Harvard Men's Health Watch

On call: Can two medications be worse than one?

On call

Can two medications be worse than one?

Q. I was diagnosed with congestive heart failure last month. By now, my breathing is back to normal, and I feel well. My doctor has prescribed several medications recommended for the condition, but he said that since I'm taking Vasotec, I should stop my aspirin. Do you agree?

A. It's a legitimate recommendation. The issue is a possible adverse interaction between angiotensin converting enzyme inhibitors (ACEIs), such as your Vasotec (enalapril), and aspirin. Both drugs have major cardiac benefits, but some studies suggest that aspirin may diminish the benefits of ACEIs in patients who have congestive heart failure. But other studies disagree, and many cardiologists continue to use both medications in heart failure patients.

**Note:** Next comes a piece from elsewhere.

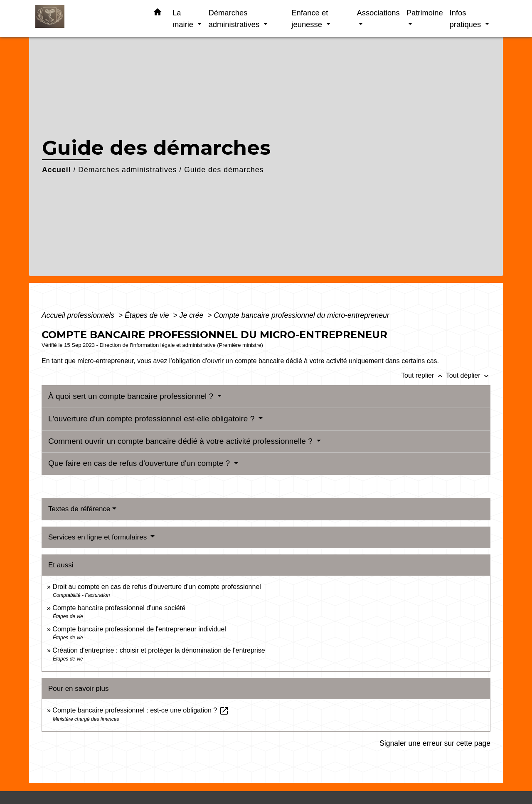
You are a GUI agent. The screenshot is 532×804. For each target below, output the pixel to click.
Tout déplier (468, 375)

An interesting Italian study may help explain the contradictory findings. The scientists evaluated 344 heart failure patients who were taking ACEIs. One group did not take aspirin, a second group took low-dose aspirin (defined as 160 mg a day or less), and the third took high-dose aspirin (325 mg a day or more). During a follow-up period that averaged over three years, the high-dose aspirin group had a higher mortality rate than did the other groups; low-dose aspirin did not blunt the benefits of ACEI therapy.